Blinded as the result of a work-related accident in his late teens, Thompson spent most of his life as a street musician, singing to his own accompaniment on guitar and harmonica. In 1924, he was discovered by a Columbia A&R (Artist & Repertoire) representative who signed him to a recording contract. Thompson traveled to New York City for three recording sessions that year and returned in 1930 for two more sessions. However, sales of his records proved disappointing, and Columbia cancelled his contract. After a couple sessions with another label, Thompson's recording career ended, and he returned to his life as an itinerant musician, playing on the streets well into his fifties.

==Early life==
Thompson was born in 1892 in Clemmons, North Carolina, a suburb of Winston-Salem. When he was 18, he severely injured his eyes in an accident in the saw mill where he worked. He soon became blind. From around 1912 to 1914, he attended the North Carolina School for the Blind and Deaf in Raleigh learning to make brooms and mattresses and tune pianos. Around this time, Thompson began honing his musical skills. Music seemed a more preferable way to earn a living than what his training suggested, so he took to the streets as a musician, a career path followed by many blind virtuosos in the 1910s and 1920s, such as Andrew Jenkins, Reverend Gary Davis, Blind Lemon Jefferson, Ed Haley, and Blind Willie McTell.

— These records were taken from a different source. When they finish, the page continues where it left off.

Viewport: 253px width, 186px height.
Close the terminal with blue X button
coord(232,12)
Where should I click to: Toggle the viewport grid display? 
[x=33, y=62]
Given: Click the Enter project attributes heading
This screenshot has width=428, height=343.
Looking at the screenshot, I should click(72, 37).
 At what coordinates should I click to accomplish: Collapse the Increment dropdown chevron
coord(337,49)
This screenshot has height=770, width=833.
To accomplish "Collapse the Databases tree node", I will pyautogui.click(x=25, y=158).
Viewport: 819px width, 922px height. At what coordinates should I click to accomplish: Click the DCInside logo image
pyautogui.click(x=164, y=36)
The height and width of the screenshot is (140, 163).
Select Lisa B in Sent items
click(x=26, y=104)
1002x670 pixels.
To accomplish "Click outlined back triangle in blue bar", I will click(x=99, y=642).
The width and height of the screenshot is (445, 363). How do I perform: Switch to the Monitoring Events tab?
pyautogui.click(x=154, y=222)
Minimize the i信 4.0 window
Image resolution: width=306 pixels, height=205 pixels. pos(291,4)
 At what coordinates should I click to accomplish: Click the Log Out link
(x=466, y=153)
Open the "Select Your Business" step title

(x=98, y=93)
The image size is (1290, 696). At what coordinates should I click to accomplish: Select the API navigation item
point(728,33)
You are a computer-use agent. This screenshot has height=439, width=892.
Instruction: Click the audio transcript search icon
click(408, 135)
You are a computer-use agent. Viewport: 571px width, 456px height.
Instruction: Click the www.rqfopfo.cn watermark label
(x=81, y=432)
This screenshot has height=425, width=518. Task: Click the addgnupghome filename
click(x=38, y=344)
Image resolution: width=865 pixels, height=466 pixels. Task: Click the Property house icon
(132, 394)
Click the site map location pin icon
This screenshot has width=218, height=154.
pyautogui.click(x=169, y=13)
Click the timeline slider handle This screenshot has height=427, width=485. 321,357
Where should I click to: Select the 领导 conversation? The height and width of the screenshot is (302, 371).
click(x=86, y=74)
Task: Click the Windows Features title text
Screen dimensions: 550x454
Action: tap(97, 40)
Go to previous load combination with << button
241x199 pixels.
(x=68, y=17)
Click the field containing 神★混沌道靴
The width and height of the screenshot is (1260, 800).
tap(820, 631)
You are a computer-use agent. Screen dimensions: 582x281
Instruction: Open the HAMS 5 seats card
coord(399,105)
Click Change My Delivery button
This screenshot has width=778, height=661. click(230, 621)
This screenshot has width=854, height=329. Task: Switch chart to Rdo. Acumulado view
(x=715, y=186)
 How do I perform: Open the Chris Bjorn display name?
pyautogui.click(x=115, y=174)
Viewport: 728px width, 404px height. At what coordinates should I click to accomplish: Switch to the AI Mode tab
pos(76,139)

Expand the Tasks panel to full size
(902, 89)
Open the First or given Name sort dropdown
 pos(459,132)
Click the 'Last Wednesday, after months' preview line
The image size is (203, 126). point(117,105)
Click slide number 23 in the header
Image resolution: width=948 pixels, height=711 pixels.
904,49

In 1917, Thompson married Bettie Viola Hauser, but after four years she experienced a mental breakdown and was institutionalized the rest of her life. Meanwhile, he continued to eke out a living playing on the streets as well as at schools, dances and other gatherings.

==Recording career==
In 1924, William S. Parks, the A&R representative for Columbia Records in Atlanta, was looking for "hillbilly" musicians to record and had recently recruited another blind musician, Riley Puckett, who would become one of the record company's most successful artists of the mid-1920s. Through Columbia's dealership in Winston-Salem, Parks learned about Thompson and immediately drove to the musician's small farm just outside the city. After listening to him play one song after another, Parks was convinced he had found what he was looking for and immediately offered to take the musician to New York City to record his songs. Thompson jumped at the opportunity. In April he recorded some 20 songs at Columbia's New York studios and returned in September to perform another dozen songs.

The recordings opened opportunities for Thompson to perform in Winston-Salem and the surrounding region. His new-found success made it possible for him to replace the low quality guitar he had been playing with one of Gibson's top models, and he was able to buy an automobile for friends to drive him to engagements. Meanwhile, Thompson constantly worked on developing his skills, becoming adept at 26 instruments, including banjo, mandolin, fiddle, cello, autoharp, piano and drums.

Thompson returned to New York in September 1930 for two more sessions with Columbia, but only a few of the songs he recorded were released. Realizing the supply of traditional material was limited and that audiences were developing more sophisticated tastes, record companies began looking for new sounds and new songs. As a result of the changing market and Thompson's less than encouraging sales, Columbia dropped him from its roster. The musician made one last attempt at recording, with the Gennett label in Indiana, but when only four of the 14 sides he recorded were released, he returned to his life as a street musician.

In the early 1930s, Thompson began traveling with Cora Pistollious, a street performer who was mostly blind and who became his second wife. With the Great Depression worsening, the two turned up destitute in Baltimore. Somehow they managed to return to North Carolina, where Thompson spent the rest of the 1930s through the end of World War II playing in relative obscurity. By the late 1940s, Thompson's livelihood was being curtailed by city ordinances against street performers, and his health was beginning to decline.

==Death==
In 1949, Thompson and Cora moved to High Point just east of Winston-Salem in Guilford County. He eventually was admitted to the Guilford County Home in nearby Greensboro where he died of heart failure in 1961.